AP Credit and Class Standing

Your class standing in college is determined by the number of credits you have. And, surprise, colleges handle this differently from one another. Class standing is calculated by:

  • Incoming credits before matriculation to the college (AP credit, community college, dual-enrollment) may be added and a student can enter with sophomore standing given he has enough accumulated credit.


  • Incoming credits do not count toward your college standing, only those earned at the college do. In essence, first-year students will always be considered freshmen regardless of the number of units with which they enter.

Why is this important? Well, class standing in college can dictate a lot. From housing assignments, to class registration, to graduation timeline, a student’s class standing can determine his/her priority in these processes.
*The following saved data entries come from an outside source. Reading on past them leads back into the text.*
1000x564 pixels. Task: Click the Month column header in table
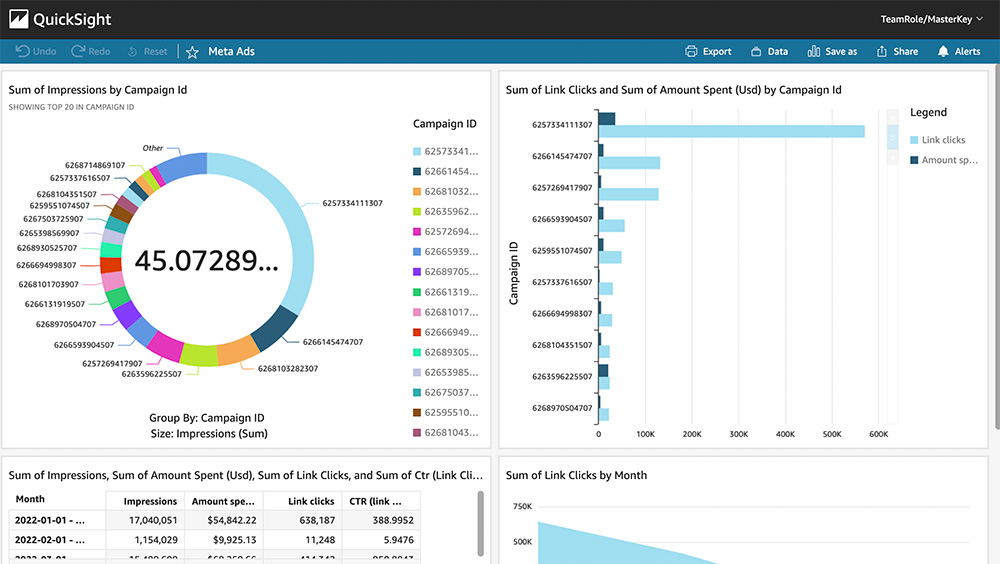(x=31, y=499)
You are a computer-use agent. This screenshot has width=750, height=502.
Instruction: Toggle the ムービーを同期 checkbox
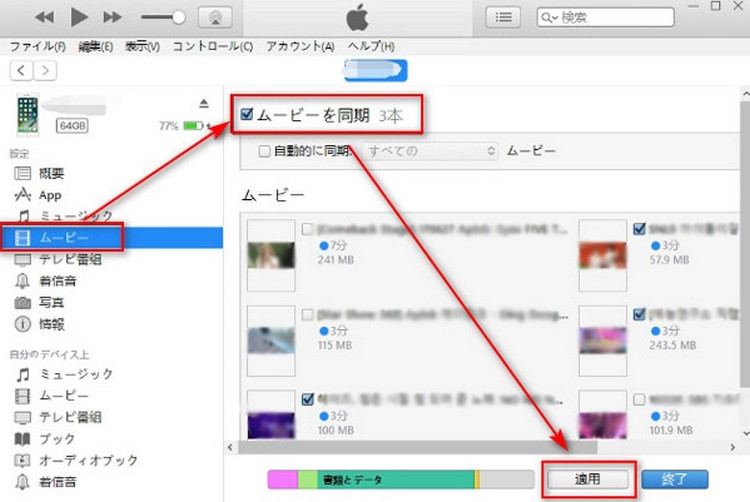click(x=247, y=115)
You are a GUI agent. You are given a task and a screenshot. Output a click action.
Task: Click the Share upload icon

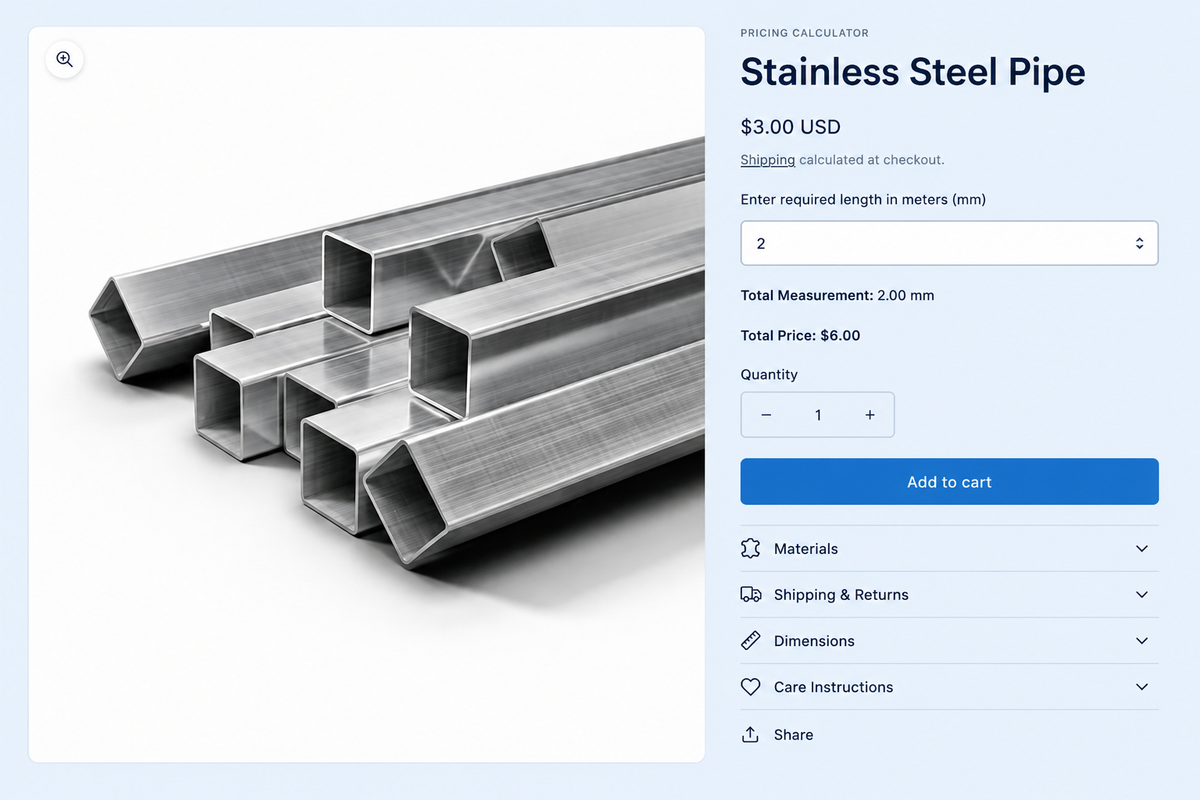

Entering with a higher class standing can also save students significant time and money. Simply put, finishing in under four years can cost students less. Entering with even four classes worth of AP credit can be significant. Conversely, coming in without credit can delay graduation past four years and end up costing a student more.  

Since the most common way to determine class standing is via AP credits earned, the impact of having access to AP coursework and earning AP credit cannot be overstated.

Bottom Line

Your matriculation to a college is unlikely to be determined solely by how AP credit is applied. If you plan on taking AP courses, your decision should be guided by your interest in the material, your capacity to do well in the course, and how that course will prepare you for college admission and beyond. Do not worry about how AP credit will be applied until it makes sense to do so, but do be aware of how it can be used.